One of ordinary skill in the art will recognize that other components may also be included in the spacecraft, and/or a different arrangement of components or partition of functions may be used.

The foregoing merely illustrates the principles of the invention. It will thus be appreciated that those skilled in the art will be able to devise various arrangements which, although not explicitly described or shown herein, embody the principles of the invention and are thus within its spirit and scope.

For example, as noted above, propulsion can be provided to compensate for the drag induced in producing the incremental inclination angle changes, without reliance on a GTO-to-LEO transition. In this way, the efficiency of traditional methods of changing the inclination angle of a spacecraft can be substantially increased. For example, using a high performance Hall thruster (˜1300 Isp), approximately 50% of a spacecraft's mass would be needed to provide a 60 degree orbit inclination change in LEO without this invention. By providing an aerodynamic surface with a lift-to-drag ratio of 4, only 15% of the spacecraft's mass would be required to achieve a 60 degree orbit inclination change. In such an embodiment, the spacecraft is placed in a conventional LEO orbit, and then perigee is lowered to dip into the atmosphere to obtain the lift required to induce incremental inclination angle changes. Propulsion is applied to maintain apogee through each orbit, and then applied to raise perigee when the desired inclination angle is achieved.

These and other system configuration and optimization features will be evident to one of ordinary skill in the art in view of this disclosure, and are included within the scope of the following claims.

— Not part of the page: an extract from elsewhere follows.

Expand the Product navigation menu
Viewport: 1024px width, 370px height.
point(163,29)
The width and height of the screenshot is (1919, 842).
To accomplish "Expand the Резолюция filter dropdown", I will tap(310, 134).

In interpreting these claims, it should be understood that:

    • a) the word “comprising” does not exclude the presence of other elements or acts than those listed in a given claim;
    • b) the word “a” or “an” preceding an element does not exclude the presence of a plurality of such elements;
    • c) any reference signs in the claims do not limit their scope;
    • d) several “means” may be represented by the same item or hardware or software implemented structure or function;
    • e) each of the disclosed elements may be comprised of hardware portions (e.g., including discrete and integrated electronic circuitry), software portions (e.g., computer programming), and any combination thereof;
    • f) hardware portions may be comprised of one or both of analog and digital portions;
    • g) any of the disclosed devices or portions thereof may be combined together or separated into further portions unless specifically stated otherwise; and
    • h) no specific sequence of acts is intended to be required unless specifically indicated.